As I think it might be of interest, this is a hacky workaround in case of using nignx-ingress (one ingress clearing another ones cookie as well during sign_out).

This will work for two subdomains of example.com (each using a different client).

Pretty nasty:

  • All cookies must be visible on the same root domain (cookie-domain=example.com) (!)
  • Manual configuration should generally be avoided for everythig "auth" IMHO

Part of oauth2-proxy nr. 1 ingress

nginx.ingress.kubernetes.io/configuration-snippet: |
      set $xheader "";

      if ( $request_uri = "oauth2/sign_out" ){
        set $xheader https://example.com/auth/realms/myrealm/protocol/openid-connect/logout;
        more_set_headers "Set-Cookie:  nr2_oauth2_cookie=; Path=/; Domain=.example.com;";
      }

      proxy_set_header X-Auth-Request-Redirect $xheader;

Part of oauth2-proxy nr. 2 ingress

nginx.ingress.kubernetes.io/configuration-snippet: |
      set $xheader "";

      if ( $request_uri = "oauth2/sign_out" ){
        set $xheader https://example.com/auth/realms/myrealm/protocol/openid-connect/logout;
        more_set_headers "Set-Cookie:  nr1_oauth2_cookie=; Path=/; Domain=.example.com;";
      }

      proxy_set_header X-Auth-Request-Redirect $xheader;

This kind of works, but is really ugly. Is there a better way?

» **OBJECTIVE**
Repeat the cookie workaround post word for word from "As I think it" up to and including "a different client).". Work only from the cookie workaround post.

» **DATA SECTION**
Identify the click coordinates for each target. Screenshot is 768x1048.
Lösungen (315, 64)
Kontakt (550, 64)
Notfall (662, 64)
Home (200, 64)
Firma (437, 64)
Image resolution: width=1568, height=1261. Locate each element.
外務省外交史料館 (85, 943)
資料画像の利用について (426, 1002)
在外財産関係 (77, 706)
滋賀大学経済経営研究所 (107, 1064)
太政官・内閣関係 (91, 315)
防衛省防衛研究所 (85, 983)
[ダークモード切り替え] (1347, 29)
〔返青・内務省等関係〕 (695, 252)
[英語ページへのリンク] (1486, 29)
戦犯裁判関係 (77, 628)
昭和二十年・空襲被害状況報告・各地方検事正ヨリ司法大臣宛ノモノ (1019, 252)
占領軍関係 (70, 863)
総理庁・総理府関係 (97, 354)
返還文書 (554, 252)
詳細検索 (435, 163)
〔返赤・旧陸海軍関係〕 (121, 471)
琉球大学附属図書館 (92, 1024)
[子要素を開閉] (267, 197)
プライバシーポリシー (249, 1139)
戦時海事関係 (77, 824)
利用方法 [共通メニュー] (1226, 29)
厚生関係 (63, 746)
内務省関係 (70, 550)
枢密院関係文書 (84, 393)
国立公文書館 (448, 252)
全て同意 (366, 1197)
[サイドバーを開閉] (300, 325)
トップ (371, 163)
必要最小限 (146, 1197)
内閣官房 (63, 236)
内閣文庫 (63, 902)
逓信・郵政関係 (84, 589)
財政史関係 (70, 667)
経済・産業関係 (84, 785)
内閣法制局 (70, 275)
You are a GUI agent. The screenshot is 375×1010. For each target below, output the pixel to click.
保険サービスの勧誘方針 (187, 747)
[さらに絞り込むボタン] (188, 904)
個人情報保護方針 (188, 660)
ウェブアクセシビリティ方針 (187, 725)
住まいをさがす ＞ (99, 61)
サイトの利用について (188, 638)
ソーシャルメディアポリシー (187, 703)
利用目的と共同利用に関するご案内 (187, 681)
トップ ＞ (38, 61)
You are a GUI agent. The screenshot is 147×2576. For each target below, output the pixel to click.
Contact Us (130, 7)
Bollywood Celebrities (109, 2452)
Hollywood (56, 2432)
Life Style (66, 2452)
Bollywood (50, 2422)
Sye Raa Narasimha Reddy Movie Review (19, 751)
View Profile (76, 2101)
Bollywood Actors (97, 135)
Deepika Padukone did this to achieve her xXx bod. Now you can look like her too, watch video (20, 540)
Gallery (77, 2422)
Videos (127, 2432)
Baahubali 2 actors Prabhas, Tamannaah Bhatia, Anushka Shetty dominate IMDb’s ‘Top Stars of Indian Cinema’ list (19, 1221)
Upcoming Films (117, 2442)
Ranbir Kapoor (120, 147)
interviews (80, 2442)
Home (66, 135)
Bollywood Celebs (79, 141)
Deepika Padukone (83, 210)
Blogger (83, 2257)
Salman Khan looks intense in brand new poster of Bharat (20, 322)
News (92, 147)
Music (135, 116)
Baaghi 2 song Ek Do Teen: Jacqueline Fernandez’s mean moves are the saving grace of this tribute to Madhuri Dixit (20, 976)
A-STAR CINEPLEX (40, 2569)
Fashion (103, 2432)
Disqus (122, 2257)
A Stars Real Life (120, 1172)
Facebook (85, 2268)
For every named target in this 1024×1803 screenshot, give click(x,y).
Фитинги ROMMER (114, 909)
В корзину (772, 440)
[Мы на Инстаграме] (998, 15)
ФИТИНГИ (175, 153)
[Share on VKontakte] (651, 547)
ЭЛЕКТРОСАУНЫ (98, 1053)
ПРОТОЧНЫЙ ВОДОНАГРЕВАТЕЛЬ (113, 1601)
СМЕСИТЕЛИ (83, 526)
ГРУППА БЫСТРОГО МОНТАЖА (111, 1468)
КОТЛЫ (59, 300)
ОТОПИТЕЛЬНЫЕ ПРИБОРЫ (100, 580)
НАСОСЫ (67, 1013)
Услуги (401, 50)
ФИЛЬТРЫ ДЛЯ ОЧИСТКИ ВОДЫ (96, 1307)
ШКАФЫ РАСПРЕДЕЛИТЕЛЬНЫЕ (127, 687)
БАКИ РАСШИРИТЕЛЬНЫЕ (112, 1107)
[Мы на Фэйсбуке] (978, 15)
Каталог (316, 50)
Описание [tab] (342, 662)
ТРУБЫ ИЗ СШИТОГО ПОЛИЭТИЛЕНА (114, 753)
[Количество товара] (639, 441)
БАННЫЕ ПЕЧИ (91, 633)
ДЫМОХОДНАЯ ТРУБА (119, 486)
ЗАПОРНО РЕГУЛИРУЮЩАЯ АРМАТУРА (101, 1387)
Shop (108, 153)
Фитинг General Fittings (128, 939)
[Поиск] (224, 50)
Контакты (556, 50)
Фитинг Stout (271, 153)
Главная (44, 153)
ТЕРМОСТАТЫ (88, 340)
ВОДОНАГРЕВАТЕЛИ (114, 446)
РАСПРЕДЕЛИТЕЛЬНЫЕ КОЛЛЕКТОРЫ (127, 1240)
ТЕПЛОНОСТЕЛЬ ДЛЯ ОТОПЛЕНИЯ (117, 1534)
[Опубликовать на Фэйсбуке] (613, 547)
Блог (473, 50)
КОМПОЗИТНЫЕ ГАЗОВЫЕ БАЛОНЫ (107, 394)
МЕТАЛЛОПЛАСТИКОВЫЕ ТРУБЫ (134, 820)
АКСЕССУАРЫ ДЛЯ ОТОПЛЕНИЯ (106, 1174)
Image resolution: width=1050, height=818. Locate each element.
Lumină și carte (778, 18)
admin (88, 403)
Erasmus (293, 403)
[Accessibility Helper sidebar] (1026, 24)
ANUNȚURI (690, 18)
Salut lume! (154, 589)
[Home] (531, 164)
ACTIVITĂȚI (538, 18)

» **OUTPUT FOR THIS TASK**
As I think it might be of interest, this is a hacky workaround in case of using nignx-ingress (one ingress clearing another ones cookie as well during sign_out).

This will work for two subdomains of example.com (each using a different client).